Here's where it gets complicated: you can meet liturgical hobbyists, and even liturgical cranks, at any O.F. Mass, and you can meet lots of nice people at the E.F. Mass who aren't liturgical cranks at all or even liturgical hobbyists except sometimes for the fun of it--and then, of course, you can meet lay Catholic scholars who turn out to be liturgical cranks, and some of the time you can meet Catholic clergy who are liturgical cranks, so there's a lot of overlap in these categories. The bottom line is that just because you meet someone who tells you up front that unlike Mark Shea he or she actually enjoys thinking about the liturgy, it doesn't make them the kind of bitter liturgical crank who is convinced that most of the O.F. Catholics are contraceptors and Marxist-feminists who are already going to Hell.
Fortunately, there's an easy way to tell the difference between people who say they love the liturgy (either form) and mean exactly that, and people who say they love the liturgy but mean that they love some image of a perfect Mass they've never actually seen (again, in either form) or seen only rarely because the Masonically influenced bishops and modernist priests keep stealing their--our--liturgical patrimony, and it is this: let them talk for a bit.

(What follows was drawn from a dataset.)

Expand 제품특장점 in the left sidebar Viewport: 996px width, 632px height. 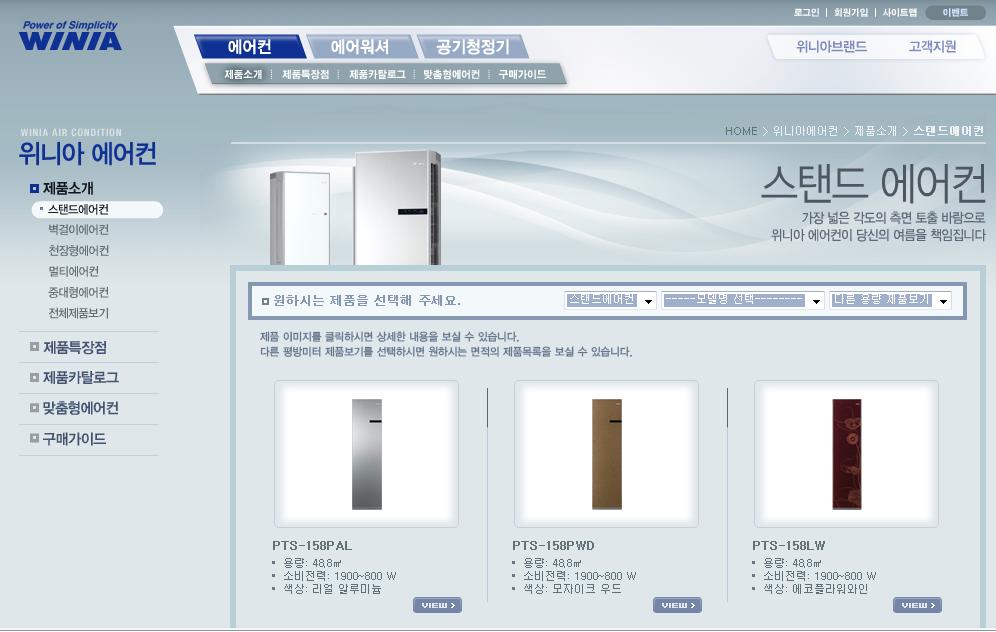point(74,348)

People who love the Mass love it, full stop. If you tell them you've only been to an E.F. Mass twice and didn't really "get" it, they might enthusiastically encourage you to try again, or they might be joyful that you like the O.F. Mass and go to Mass every Sunday. What they won't do is tell you you're an inferior modernist hippie-chick Catholic so used to eating "baby food" or "pablum" that you can't yet stomach the "solid meat" of the Extraordinary Form, but that they will pray a Novena to St. Suspicious for you to gain the holiness, wisdom, and spiritual maturity to be able to attend, with the proper amounts of awe, fear, and trembling, the Extraordinary Form before it is just too late for your immortal soul.
There's nothing wrong with thinking about the liturgy; there's nothing wrong with just being grateful for it, either (unless you're a clergyman whose job involves thinking about the liturgy and you are shirking, of course). But there is something wrong with thinking that thinking about the liturgy and coming to conclusions very much against the mind of Holy Mother Church is a good thing.